Башня обвалилась. Камни и балки валялись грудой. Купол расплющило, как игрушечный. А вокруг — черная гарь, запах палёной смолы и плоти.
— Кто старший? — спросил Волков без особого интереса.
— Я, — отозвался Харитонов. — Главы сельсовета нет, он в отпуске с прошлой осени. Никто не знает, вернётся ли.
— Понял. Работаете тихо. Никого не трогайте без моего приказа.
Оператор щёлкал камерой, вылавливая крупные планы. Репортер, запинаясь, готовил речь.
Тем временем, к Волкову подвели Саню.
Саня был измученный, бледный, с порванной телогрейкой, грязный, глаза налитые бессонницей.
— Фамилия?
— Климов… Саня.
— Рассказывай. Только без вранья.
Саня кашлянул, оглянулся на крест сгоревшей церкви, перекрестился торопливо, словно боялся кого-то спугнуть.
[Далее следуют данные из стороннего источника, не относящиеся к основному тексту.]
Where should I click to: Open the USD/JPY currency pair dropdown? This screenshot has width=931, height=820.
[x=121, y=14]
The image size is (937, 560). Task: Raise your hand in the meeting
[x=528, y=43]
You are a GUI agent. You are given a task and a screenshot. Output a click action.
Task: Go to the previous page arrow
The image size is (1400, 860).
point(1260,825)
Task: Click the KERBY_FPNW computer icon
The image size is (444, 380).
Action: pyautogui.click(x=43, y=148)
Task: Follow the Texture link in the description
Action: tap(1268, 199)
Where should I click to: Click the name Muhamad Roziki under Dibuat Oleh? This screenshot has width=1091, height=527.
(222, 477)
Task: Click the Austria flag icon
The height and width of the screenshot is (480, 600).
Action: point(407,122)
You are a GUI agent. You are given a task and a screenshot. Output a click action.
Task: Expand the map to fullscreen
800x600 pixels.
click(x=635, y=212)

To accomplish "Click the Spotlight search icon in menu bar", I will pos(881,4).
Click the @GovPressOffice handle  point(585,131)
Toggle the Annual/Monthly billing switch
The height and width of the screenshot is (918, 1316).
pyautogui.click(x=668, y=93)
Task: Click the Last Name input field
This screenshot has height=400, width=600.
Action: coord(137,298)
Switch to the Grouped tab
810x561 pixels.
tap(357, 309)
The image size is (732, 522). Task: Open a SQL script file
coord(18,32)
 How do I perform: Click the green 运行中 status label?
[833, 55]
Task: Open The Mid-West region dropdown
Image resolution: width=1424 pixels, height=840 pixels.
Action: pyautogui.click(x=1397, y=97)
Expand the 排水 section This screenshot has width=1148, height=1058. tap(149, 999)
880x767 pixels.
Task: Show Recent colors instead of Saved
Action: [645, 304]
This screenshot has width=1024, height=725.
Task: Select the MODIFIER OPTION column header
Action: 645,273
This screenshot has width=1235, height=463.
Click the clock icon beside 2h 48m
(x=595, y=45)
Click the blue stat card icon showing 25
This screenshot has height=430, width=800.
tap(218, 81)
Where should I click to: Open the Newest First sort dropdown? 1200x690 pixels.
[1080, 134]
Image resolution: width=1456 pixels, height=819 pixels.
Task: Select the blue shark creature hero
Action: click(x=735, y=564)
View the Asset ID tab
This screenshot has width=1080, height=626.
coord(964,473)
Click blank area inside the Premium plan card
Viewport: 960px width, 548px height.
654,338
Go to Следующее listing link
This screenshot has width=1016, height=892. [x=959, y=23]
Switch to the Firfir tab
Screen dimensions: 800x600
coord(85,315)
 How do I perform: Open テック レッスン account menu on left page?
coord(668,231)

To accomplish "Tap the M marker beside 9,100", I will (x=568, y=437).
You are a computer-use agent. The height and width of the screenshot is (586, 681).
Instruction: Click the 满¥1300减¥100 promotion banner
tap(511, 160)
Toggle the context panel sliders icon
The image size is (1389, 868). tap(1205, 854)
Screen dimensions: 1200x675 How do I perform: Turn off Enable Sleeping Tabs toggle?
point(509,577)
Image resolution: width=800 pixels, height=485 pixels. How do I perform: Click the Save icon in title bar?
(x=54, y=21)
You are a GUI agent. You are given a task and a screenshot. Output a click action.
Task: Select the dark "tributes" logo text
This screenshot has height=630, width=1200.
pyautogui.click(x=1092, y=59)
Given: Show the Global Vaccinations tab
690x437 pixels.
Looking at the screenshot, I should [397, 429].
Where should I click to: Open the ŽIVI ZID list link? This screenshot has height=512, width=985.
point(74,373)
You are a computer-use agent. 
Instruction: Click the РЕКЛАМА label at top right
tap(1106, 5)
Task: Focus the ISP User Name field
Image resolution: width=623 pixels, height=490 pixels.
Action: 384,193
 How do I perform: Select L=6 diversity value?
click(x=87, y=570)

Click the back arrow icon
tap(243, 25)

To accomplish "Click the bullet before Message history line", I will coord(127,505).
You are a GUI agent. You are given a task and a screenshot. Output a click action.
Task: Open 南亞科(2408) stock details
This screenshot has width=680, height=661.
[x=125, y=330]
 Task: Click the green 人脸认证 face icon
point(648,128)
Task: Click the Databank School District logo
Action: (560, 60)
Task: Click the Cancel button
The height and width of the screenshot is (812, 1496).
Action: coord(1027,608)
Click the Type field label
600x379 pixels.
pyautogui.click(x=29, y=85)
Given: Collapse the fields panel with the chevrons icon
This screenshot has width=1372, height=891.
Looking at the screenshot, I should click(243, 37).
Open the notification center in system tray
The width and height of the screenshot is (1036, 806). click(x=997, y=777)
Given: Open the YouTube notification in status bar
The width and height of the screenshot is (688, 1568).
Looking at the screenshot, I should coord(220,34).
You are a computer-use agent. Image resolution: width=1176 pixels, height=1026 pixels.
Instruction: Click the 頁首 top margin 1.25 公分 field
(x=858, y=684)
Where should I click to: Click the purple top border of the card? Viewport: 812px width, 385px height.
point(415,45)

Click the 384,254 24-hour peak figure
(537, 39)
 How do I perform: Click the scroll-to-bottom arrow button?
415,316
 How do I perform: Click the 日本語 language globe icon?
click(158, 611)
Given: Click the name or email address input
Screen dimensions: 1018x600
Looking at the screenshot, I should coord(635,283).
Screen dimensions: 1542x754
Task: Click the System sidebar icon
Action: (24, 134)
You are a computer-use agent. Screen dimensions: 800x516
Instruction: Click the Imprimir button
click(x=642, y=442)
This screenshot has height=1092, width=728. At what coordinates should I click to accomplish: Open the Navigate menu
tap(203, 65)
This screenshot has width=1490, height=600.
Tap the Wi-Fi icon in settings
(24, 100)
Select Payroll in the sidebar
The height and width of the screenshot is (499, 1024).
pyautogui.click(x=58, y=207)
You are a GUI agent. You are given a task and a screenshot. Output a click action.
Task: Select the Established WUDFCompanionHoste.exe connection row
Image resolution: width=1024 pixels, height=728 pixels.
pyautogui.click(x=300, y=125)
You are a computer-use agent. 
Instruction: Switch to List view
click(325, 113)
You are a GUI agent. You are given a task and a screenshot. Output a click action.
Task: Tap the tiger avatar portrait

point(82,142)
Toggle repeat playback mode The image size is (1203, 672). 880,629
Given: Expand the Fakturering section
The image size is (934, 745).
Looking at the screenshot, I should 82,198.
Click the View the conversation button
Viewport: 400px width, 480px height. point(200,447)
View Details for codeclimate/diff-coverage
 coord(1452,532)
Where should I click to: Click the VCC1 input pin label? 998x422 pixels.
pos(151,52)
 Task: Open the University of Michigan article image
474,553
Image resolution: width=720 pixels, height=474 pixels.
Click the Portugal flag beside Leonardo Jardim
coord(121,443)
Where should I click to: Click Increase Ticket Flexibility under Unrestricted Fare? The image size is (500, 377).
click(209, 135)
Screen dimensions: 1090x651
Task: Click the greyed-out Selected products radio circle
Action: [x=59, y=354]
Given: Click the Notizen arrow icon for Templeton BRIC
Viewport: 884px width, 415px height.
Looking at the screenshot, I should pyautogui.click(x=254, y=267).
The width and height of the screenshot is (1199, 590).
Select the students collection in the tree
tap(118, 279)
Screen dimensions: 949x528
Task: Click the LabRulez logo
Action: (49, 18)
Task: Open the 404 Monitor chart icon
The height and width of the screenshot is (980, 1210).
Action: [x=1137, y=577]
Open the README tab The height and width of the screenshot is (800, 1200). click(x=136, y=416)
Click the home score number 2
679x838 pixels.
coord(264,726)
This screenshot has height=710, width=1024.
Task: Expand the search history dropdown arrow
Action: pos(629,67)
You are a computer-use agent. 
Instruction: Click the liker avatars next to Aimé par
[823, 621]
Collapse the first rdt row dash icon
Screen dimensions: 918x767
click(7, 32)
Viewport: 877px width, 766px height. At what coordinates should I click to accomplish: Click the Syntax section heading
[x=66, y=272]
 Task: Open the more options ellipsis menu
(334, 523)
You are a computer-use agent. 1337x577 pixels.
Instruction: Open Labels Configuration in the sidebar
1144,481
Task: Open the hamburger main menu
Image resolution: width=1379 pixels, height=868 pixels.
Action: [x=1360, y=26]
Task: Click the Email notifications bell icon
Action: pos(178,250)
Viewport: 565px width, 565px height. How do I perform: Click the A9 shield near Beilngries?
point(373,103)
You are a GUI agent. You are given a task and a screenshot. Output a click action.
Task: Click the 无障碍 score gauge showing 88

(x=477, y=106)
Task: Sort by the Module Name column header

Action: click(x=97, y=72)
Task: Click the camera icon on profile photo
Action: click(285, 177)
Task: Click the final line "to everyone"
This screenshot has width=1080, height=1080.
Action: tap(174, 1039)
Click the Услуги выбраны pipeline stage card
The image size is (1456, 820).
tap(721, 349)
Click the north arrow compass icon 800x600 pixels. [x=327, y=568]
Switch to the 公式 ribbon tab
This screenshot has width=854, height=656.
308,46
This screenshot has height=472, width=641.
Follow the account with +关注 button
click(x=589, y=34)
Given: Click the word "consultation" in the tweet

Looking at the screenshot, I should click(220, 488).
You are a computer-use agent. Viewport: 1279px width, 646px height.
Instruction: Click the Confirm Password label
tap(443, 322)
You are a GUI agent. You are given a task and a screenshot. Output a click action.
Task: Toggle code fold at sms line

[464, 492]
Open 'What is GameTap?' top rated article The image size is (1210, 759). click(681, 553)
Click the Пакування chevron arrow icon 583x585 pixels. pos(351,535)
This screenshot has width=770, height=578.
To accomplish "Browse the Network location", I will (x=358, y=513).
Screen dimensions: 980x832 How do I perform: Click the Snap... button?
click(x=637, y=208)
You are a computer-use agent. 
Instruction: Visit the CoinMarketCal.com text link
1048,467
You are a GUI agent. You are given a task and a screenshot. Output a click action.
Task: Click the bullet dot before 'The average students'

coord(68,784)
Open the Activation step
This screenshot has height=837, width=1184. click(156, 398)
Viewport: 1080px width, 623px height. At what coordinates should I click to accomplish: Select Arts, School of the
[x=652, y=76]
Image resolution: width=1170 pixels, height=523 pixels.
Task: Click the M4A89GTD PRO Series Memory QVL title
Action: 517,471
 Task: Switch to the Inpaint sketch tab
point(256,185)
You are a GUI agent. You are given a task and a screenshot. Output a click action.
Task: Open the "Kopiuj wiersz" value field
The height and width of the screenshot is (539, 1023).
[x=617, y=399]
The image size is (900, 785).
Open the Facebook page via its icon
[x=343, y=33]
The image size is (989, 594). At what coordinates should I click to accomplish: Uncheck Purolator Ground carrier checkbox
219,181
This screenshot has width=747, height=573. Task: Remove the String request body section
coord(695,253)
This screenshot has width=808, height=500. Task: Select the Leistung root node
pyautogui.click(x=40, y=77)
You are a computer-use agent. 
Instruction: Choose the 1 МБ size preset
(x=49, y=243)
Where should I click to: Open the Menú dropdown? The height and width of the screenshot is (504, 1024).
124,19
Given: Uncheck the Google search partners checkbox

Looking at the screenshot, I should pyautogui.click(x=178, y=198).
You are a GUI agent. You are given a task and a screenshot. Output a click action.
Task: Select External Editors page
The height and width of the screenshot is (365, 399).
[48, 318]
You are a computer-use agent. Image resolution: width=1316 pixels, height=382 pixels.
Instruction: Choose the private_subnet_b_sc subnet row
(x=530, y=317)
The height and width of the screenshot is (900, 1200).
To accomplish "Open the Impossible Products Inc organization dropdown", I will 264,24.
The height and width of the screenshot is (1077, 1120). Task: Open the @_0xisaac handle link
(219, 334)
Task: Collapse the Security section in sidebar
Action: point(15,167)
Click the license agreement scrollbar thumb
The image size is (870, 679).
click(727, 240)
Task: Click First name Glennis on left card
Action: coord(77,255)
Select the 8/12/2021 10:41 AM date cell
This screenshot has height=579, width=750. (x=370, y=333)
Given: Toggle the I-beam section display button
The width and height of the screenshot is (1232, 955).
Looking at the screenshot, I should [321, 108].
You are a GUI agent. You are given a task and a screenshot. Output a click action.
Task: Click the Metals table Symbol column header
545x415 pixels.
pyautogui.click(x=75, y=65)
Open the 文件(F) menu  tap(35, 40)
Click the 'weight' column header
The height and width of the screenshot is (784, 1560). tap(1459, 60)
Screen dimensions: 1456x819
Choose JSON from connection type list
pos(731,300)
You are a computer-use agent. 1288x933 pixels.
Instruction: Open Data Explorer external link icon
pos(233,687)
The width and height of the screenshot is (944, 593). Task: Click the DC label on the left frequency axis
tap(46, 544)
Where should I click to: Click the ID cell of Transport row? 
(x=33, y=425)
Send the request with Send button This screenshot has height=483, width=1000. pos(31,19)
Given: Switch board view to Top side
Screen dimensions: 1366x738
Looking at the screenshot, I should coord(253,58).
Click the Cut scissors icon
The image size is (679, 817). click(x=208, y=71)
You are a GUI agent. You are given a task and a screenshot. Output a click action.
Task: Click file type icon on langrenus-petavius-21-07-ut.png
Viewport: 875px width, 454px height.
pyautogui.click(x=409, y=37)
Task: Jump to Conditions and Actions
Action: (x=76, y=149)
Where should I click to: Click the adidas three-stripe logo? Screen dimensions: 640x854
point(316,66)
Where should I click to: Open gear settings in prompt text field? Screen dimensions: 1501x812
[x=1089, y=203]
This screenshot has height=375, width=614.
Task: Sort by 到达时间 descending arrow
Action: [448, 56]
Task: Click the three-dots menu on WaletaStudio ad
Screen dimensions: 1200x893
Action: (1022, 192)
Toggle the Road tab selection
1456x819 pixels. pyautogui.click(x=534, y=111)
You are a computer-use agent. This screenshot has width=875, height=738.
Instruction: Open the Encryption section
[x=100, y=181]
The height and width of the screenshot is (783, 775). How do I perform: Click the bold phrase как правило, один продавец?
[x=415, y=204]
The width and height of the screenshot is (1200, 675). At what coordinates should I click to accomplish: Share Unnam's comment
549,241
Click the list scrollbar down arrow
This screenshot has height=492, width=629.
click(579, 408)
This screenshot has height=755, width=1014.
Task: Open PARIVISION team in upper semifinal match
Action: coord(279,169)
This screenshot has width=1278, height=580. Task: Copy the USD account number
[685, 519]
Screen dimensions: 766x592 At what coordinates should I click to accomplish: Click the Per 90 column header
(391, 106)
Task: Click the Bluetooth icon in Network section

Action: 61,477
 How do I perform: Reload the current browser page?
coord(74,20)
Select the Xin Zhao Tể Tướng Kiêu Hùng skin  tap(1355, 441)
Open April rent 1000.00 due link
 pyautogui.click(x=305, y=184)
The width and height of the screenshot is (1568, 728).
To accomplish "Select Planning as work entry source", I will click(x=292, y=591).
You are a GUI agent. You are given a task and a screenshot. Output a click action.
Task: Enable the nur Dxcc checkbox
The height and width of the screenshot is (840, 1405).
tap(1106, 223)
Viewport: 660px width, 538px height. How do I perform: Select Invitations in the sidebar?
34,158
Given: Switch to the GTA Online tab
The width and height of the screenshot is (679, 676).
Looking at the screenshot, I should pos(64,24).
— Ночью началось… Пожар. Я сам видел. Храм загорелся, а батюшка... на колокольне остался. Колокол бил. Мы — народ — кто успел — к колодцам кинулись, воду таскали... Вёдра, кастрюли, кто что смог. Пытались затушить. А дерево — старое. Церковь вспыхнула, как порох.
Саня тяжело дышал. Оператор с камерой ловил каждый его жест.
— Люди горели. Я сам видел, как баба Шура сгорела. Кричала... — он вытер рукавом губы. — Мы тушили. А тут… Егерь... наш Егорыч... — он запнулся.
Волков холодно кивнул:
— Говори.
— Выскочил из дому. С ружьём. Пёс с ним, как чёрт бешеный. И как давай палить по людям… Без разбору. Бросился на Витьку Немого. Тот к нему руками — мол, остановись, чего творишь — а он Витьке в живот. Кишки наружу. Женщину застрелил — прямо у колодца. Потом по нам... по всем. У нас там трое на месте легли, ещё двое в больнице.
— И ты это видел?
— Видел! Я сам чудом уцелел, через плетень прыгнул...
Следователь смотрел молча, не перебивая. Курил, затягиваясь, дым валил в сторону.
— Кто ещё может подтвердить?
— Все. — Саня мотнул головой на собравшихся — десятка два человек: кто перемазывался грязью, кто плакал, кто шептался.
— Понял. — Волков кивнул, бросил сигарету под ноги, растёр каблуком.
К нему подошла бабка — та самая, что ухаживала за Егорычем.
— Он не в себе был! — жалобно заголосила она. — С болот его принесли, покусанного! Я сама видела, у него жара была, он бредил! Ему мерещилось всё! Глаза стеклянные были! Чёрти ему чудились, я молилась за него! Да, он… да крыша у него съехала! От лихорадки!
Следователь только кивнул. В его глазах всё было ясно.
— Ладно, — сказал он наконец. — Оцепить. Никого не выпускать. Егора этого... живым ловите если сможете.
Капитан Харитонов подтянулся.
— По-тихому брать?
— Как получится. Он — опасен. И оружие при нём.
УАЗики завели, фыркая сизым дымом. По улицам пошли милиционеры, обходя дома. На селе повисла липкая, натянутая тишина. Только хлюпанье сапог по грязи да сухие команды.
Деревня стянулась к одному мнению — Егорыч стал теперь врагом.
И где-то в глубине души Волков понимал: не всё так просто. Слишком уж страшная и быстрая эта сказка о безумии егеря. Слишком натужно её повторяли, слишком одинаково.
Но было уже поздно. Механизм закрутился.
И кровь, уже пролившаяся ночью, требовала объяснений, немедленных и таких что бы сверху одобрили.